Saved data entries
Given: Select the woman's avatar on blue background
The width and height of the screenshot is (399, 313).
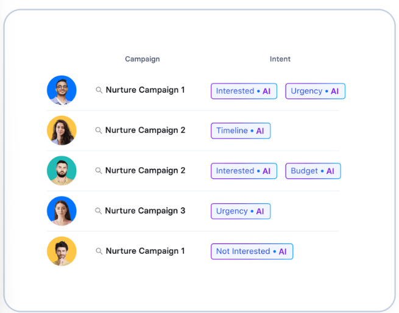Looking at the screenshot, I should pyautogui.click(x=62, y=211).
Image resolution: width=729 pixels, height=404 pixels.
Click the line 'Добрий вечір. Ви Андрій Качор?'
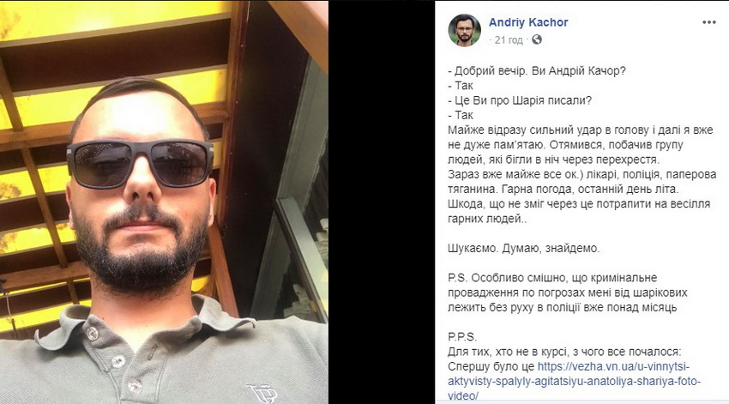coord(537,71)
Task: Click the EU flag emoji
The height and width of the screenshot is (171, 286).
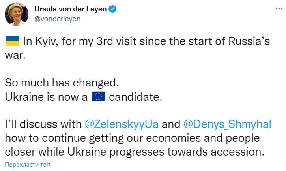Action: coord(97,97)
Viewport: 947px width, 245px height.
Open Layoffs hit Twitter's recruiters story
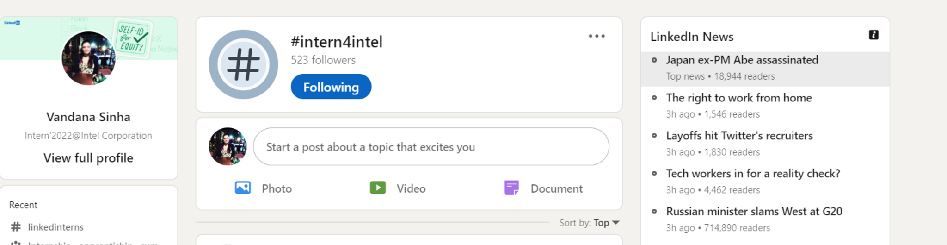coord(739,136)
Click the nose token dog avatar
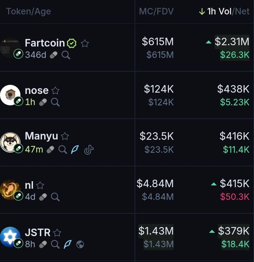This screenshot has width=254, height=262. coord(10,95)
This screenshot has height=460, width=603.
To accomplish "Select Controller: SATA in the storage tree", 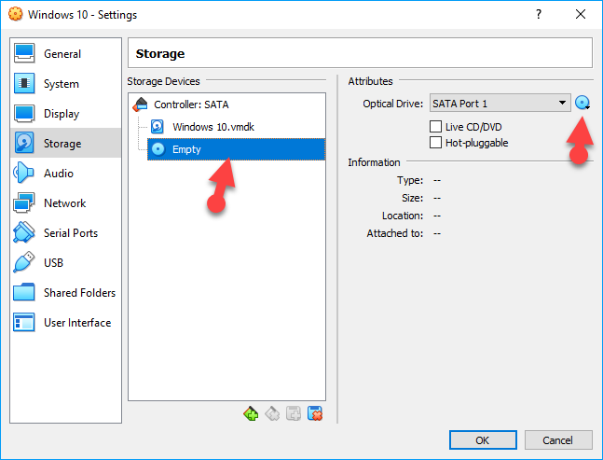I will 190,105.
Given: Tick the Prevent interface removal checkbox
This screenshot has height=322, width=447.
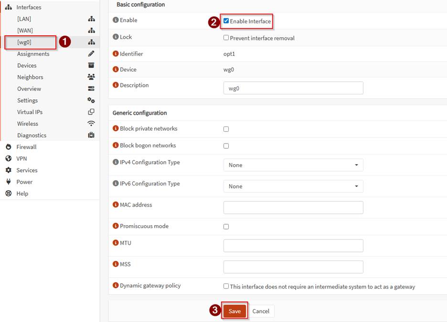Looking at the screenshot, I should [x=226, y=38].
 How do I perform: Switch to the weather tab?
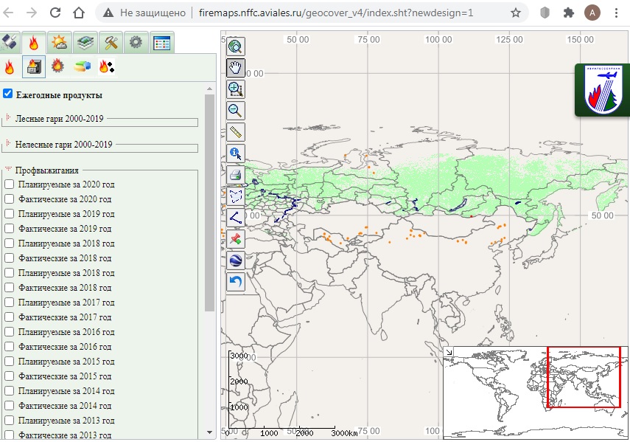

- _Requirement_
Pull every line with the string "Given" from the data above.

- _Response to this exercise_
Given: Select the woman's avatar on blue background
Given: Tick the Prevent interface removal checkbox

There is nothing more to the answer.